Старлей сидел вторым делопроизводителем в строевой части.
– Вот видишь, как? – он развел руками. – Мне запрещено работать с личным составом, Гераничев уволился, комбат перевелся в другую часть. Только кэп… Сам-то как?
Я рассказал в двух словах о том, как учусь и что видел взводного.
Лицо бывшего ротного выглядело уставшим и апатичным ко всему. Наш разговор иссяк сам собой, практически не начавшись. Я понял, что больше мне тут делать нечего и, попрощавшись, дошел до офицерского магазина на курсах. Магазин жил своей жизнью. Он как будто бы не знал, что за забором уже начинают главенствовать нищета и беспредел.
Продавщица не поняла, зачем я набрал пятнадцать кусков первоклассного импортного мыла.
– Зачем же столько? Можно и завтра купить.
Я не стал с ней спорить и, свалив купленное в пакет, ретировался.
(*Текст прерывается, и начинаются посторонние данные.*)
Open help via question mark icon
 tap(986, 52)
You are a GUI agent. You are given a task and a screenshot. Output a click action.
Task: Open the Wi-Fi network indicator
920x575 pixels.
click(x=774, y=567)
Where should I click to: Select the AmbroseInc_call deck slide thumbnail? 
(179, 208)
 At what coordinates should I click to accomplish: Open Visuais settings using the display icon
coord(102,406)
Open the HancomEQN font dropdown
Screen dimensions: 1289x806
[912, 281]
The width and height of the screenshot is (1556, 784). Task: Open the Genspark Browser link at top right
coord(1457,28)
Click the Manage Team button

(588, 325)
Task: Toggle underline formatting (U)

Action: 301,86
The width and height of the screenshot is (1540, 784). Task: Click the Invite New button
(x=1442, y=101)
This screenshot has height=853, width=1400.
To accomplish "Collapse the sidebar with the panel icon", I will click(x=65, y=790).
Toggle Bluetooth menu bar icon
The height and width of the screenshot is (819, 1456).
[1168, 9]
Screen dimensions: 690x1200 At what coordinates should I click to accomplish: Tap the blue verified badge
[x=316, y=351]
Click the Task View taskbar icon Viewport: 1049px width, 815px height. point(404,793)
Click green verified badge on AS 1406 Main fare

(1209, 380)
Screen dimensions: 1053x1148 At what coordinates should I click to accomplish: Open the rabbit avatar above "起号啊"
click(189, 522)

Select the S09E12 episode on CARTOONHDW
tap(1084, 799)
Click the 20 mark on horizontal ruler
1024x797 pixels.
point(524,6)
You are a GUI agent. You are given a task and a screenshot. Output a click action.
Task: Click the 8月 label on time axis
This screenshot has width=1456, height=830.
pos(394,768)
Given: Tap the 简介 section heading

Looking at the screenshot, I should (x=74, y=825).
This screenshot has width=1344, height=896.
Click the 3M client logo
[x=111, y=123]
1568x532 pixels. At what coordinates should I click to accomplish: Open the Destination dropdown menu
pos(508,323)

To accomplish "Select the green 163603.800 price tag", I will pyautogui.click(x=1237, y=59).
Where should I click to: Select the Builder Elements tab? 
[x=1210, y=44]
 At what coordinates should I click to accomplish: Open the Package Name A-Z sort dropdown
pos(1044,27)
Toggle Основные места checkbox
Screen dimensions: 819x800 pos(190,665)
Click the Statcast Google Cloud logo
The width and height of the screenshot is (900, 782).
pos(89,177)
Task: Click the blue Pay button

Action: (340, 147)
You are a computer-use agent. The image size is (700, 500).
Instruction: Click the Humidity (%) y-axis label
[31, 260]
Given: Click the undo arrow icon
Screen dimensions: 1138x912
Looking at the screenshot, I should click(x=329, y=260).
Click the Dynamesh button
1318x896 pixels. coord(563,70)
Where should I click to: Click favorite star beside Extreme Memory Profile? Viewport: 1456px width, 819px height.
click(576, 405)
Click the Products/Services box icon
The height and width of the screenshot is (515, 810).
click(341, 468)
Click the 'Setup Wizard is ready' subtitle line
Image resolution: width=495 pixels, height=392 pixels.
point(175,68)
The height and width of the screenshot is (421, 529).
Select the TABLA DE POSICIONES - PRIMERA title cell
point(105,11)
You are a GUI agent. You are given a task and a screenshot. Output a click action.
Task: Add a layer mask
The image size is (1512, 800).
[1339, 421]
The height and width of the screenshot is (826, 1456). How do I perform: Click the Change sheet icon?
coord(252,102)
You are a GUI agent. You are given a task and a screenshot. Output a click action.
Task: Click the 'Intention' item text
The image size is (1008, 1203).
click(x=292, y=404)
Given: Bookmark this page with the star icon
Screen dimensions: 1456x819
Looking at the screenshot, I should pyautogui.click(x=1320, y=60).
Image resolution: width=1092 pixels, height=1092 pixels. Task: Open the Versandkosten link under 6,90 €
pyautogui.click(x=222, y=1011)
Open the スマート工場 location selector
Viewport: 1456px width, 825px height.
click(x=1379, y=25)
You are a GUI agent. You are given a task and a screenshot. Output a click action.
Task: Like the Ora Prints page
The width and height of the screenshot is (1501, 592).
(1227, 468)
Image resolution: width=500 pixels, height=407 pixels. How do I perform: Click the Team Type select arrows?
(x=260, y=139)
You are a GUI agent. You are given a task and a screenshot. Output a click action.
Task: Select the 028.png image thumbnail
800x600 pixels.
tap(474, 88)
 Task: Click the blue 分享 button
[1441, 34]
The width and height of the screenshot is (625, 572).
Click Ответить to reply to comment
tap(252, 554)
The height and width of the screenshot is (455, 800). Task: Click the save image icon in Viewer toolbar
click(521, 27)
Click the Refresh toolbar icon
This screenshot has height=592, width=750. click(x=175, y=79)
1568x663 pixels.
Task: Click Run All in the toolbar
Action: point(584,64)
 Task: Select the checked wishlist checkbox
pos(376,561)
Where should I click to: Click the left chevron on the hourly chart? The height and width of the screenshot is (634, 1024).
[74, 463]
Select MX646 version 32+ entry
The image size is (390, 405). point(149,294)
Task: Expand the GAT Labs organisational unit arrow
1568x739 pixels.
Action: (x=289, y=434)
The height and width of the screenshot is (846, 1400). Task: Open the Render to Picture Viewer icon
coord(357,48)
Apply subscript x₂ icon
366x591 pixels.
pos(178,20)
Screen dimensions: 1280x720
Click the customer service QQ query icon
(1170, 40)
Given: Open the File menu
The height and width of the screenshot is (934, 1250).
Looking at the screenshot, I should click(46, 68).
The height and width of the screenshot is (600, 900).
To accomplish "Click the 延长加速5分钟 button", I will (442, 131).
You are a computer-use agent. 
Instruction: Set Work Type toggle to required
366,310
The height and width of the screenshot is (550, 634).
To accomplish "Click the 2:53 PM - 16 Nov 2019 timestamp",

Вот теперь я точно уходил в запас. Я вернул сейчас кусочек армии, увезенный чуть больше года назад с собой в душе. Я закрыл этот счет.
Я прекратил всяческий контакт с вооруженными силами СССР. Выходя из ворот части, я видел строй идущих по дорожке молодых специалистов, недавно выпущенных учебкой. Я стоял с пакетом мыла в руке и смотрел на молодых солдат и младших сержантов, для которых настоящая служба в армии только начиналась, понимая, что в следующие полтора года им придется пройти огонь, воду и медные трубы, чтобы после как можно быстрее постараться забыть все то, на что был потрачен солидный отрезок молодой жизни. Я смотрел на них и знал, что никогда не забуду то, что произошло со мной за эти два года, удивляя друзей историями из армейской, порой веселой, а порой и очень грустной и даже жестокой жизни.
И сейчас, прожив солидный отрезок жизни, пройдя, как любой из нас, через многое, когда нет никого, кроме меня, в двухэтажном доме, когда дождь стучит по стеклу и эмоции после третьей рюмки коньяка, захлестывая меня, рвутся наружу, я, набрав полные легкие воздуха, сотрясая стены и стекла, командую неведомо кому: "Рота, подъем!!" и, чуть картавя, тихим шепотом добавляю: "Команда: Ро-та!! Была".